What is structuralism?  It is bold claim of mine: not only Levi-Strauss, but also Karl Marx (historian), Mircea Eliade (religious theorist), Victor Turner (anthropologist), Pierre Bourdieu (sociologist), and so on can be regarded as important theorists of structuralism.  This is bold because such figures like Turner and Bourdieu are least likely criticized as structuralists as they have never been.  But, this is the key mistake we did not find traces of structuralism in their thoughts.

Thus, we see limits from the current criticisms to structuralism, those of Clifford Geertz (anthropologist), Michael Foucault (philosopher), Jacque Derrida (philosopher), and, in particular, the recent ANT (Actor-Network-Theory) theorists like Bruno Latour, as they are, to my knowledge, still based on any fixed set of duality.

Maurice Merleau-Ponty in his posthumous manuscript confesses that his formulation of the famous theories on the body has been unsuccessful since he never have overcome the consciousness-object duality.

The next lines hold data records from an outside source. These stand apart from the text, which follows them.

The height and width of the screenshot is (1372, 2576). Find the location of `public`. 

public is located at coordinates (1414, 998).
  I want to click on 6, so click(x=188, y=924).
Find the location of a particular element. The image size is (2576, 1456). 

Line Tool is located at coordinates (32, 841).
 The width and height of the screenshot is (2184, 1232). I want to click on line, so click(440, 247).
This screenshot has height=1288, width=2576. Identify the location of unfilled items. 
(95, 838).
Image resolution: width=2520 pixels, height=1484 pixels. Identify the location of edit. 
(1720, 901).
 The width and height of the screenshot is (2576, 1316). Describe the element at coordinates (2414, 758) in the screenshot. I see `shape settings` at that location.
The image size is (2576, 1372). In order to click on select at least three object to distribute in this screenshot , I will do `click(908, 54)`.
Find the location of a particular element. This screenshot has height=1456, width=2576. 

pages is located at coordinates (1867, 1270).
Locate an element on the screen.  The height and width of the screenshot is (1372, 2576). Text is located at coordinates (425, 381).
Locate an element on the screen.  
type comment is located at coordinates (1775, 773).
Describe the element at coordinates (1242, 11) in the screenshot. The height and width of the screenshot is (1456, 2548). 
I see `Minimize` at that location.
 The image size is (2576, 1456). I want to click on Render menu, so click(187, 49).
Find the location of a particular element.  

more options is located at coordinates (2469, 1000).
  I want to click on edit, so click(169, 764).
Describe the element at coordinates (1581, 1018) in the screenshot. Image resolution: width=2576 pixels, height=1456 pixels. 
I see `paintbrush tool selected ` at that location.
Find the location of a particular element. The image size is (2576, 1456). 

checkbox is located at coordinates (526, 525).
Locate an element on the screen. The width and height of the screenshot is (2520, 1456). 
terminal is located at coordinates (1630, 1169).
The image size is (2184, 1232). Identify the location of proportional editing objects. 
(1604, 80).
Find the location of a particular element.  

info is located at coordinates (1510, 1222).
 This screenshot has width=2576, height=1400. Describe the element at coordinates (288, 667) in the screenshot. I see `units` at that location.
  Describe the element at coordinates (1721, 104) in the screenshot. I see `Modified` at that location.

I consider monism as the key to overcome the duality.  There were not a few theorists in the monist tradition.  Charles Sanders Peirce is the one, but he has been regarded as finally successful, for his formulation of scientific semiotics system was very clear to capture the fluid nature of the world of experience.

Two more figures should be noted: Gregory Bateson (anthropologist) and Gilles Deleuze (philosopher).  It has not well-known the fact that the Deleuze's theories are grounded on to some extent Peirce and Bateson.

A few recent theorists I would call "relational theorists" try to further their ideas on the fluid nature of the world.  Two are foremost: Tim Ingold (anthropologist) and Karen Barad (philosopher).

It will be a very, very long note if I try to explain their "relational" theories in accordance to Peirce's synechism.  However, I believe, a perfect criticism to structuralism is only possible by understanding the synechism, something may be impossible in human thought.